**Extrait du document**
↓↓↓

Le passage au LMD en 2007, puis la réforme de la PACES (première année commune aux études de santé) en 2010 auraient modifié la donne. "Avant, un étudiant collé en deuxième année n’accédait pas à la troisième année. Or aujourd’hui, suite à la réforme, il est possible d’accéder à la troisième année avec des modules de dette. Cela accroît la charge de travail en troisième année. Et réduit le taux d’accès en quatrième année."

Côté étudiant, on confirme que la réforme joue un rôle : celle-ci "a entraîné une réduction du nombre d’heures de cours. Or, le contenu de ces cours est resté le même", avance Mathieu Levaillant. Les enseignants seraient-ils devenus plus sévères ? Doyens et carabins ne le pensent pas.

Baisse de niveau ou de motivation ?

↑↑↑

**Matériel**
↓↓↓

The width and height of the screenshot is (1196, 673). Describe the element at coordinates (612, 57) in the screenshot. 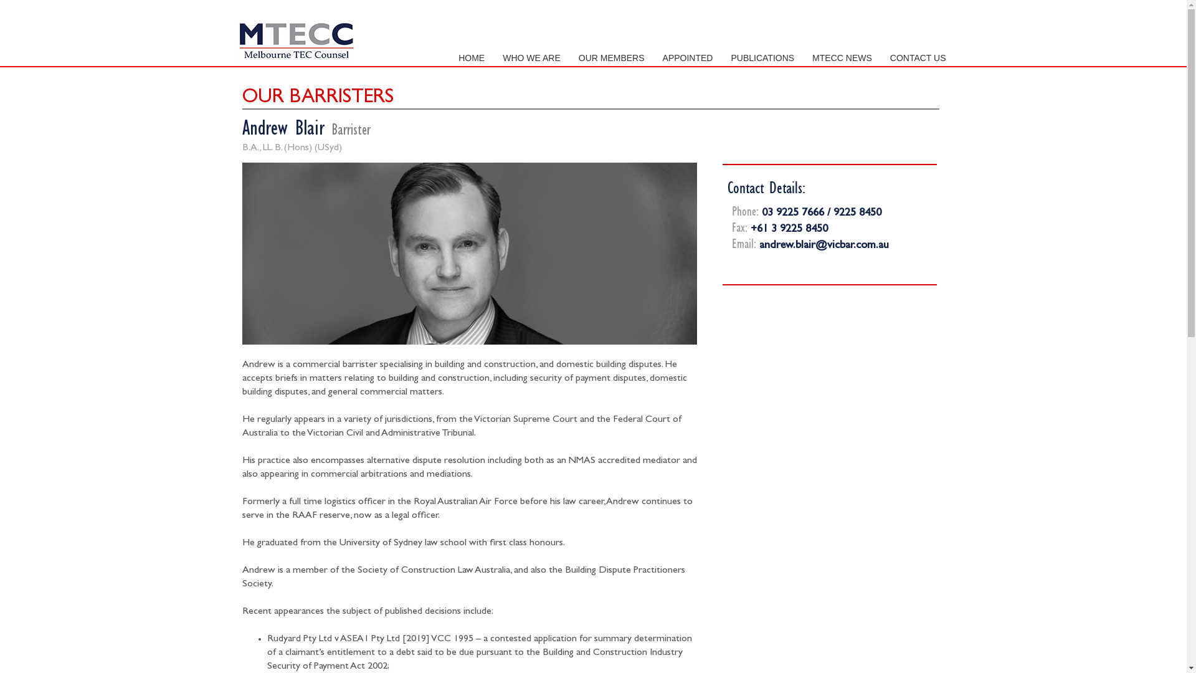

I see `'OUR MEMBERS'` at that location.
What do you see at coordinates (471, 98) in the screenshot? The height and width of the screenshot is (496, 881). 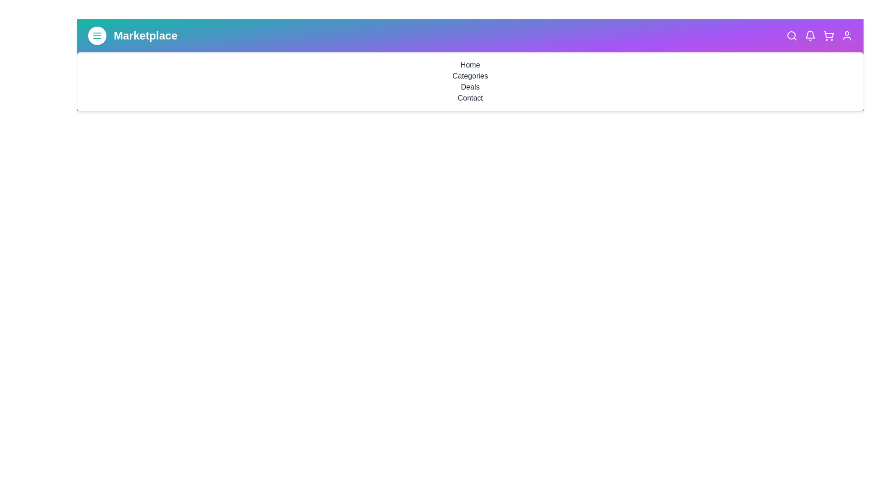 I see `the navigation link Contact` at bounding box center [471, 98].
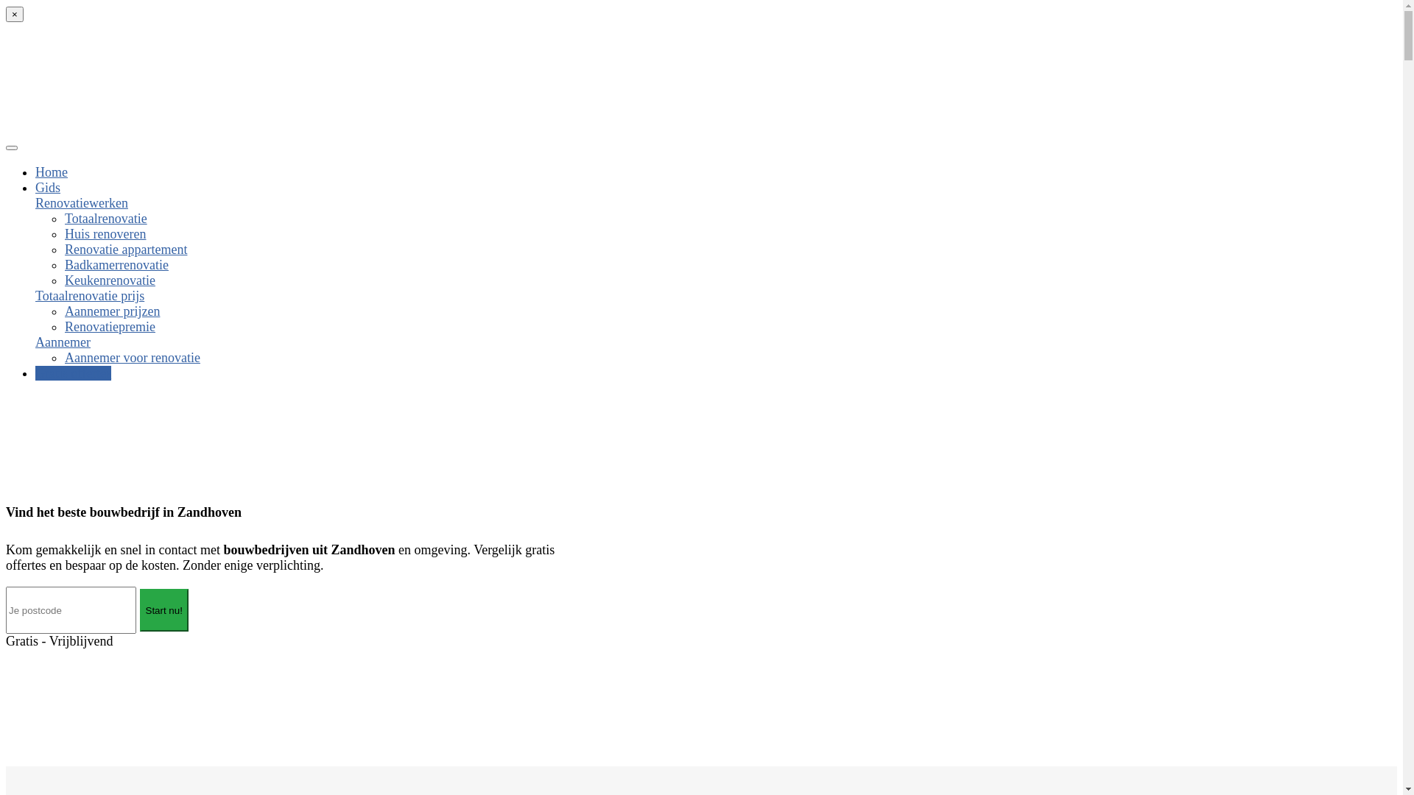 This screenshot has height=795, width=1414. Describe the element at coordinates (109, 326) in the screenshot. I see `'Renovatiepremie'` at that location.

↑↑↑

**Exercice proposé A**
Répondez aux questions suivantes d'après l'extrait sur la réforme des études de santé.
(i) En quelle année a eu lieu le passage au LMD ?
(ii) Selon Mathieu Levaillant, qu'est-ce que la réforme a réduit ?
(iii) Les doyens et les carabins pensent-ils que les enseignants sont devenus plus sévères ?
**Exercice proposé B**
Prolongez, s'il vous plaît, l'extrait sur la réforme des études de santé à partir de l'endroit où il s'arrête.

**Résultat final A**
(i) En 2007.
(ii) Le nombre d'heures de cours.
(iii) Non, ils ne le pensent pas.

**Résultat final B**
En revanche, la hausse du nombre d’admis dans certaines universités aurait eu un impact. "Dans l’Ouest et le Nord – Lille, Amiens, Caen, Rouen, Tours, Angers, Nantes, Poitiers, Brest –, on a augmenté le numerus clausus. Il faut être très prudent car ce n’est qu’une impression, mais peut-être que le niveau général a un peu diminué, analyse Dominique Perrotin. À Tours, le nombre d’admis en deuxième année est passé de 81 à 235 en dix ans. Or, le taux d’encadrement, lui, est resté le même."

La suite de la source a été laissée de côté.